Only a third of the financial relief grants after the initial Covid-19 lockdown were paid to women, despite a greater proportion of households with female breadwinners being pushed further into poverty.

Turning the tide

Any suggestion, then, that the challenges we face do not require an alternative policy reform path is severely misconstrued. All diagnostic assessments of the past two decades – whether of the formation of fixed capital, private-sector credit extension, public investment, government debt, the distribution of wealth and income or economic growth – point to worsening macroeconomic fundamentals.

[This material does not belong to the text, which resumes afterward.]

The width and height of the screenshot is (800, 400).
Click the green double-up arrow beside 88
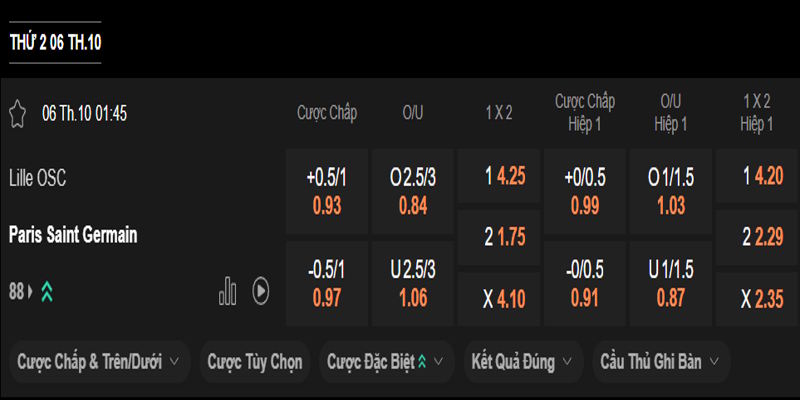tap(47, 291)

In many respects, it is time for an alternative economic strategy that considers the different experiences of men and women. It needs to target interventions for those in the formal and informal sectors, while preventing wage differentials and the concentration of exclusion among women, and provide women with income support for unpaid care work.

In other respects, the fate of women would be the fate of us all. And here, the health of the entire economy requires a fundamental shift.

We need a new alternative for which the goal goes beyond satisfying our fixation on inflation targeting and garnering foreign direct investment. It is time for an economic strategy targeting no less than 6% economic growth, absorbing our more than 11 million unemployed and boosting using domestic resources.

The state must drive greater rural participation in the economy, create new sub-sectors and stimulate an industrialisation and expansion of local primary sector production of high value added goods and processed agricultural products, and secondary sector production of things like vehicle parts and accessories, renewable energy components, pig and poultry fat and agricultural and lifting machinery..

It is time to put the economy on a different path. One of high growth, high employment, inclusivity and transformation. This will require deliberate interventions and transformed economic policies that target full employment and a surge in local productivity. Nothing less is sufficient.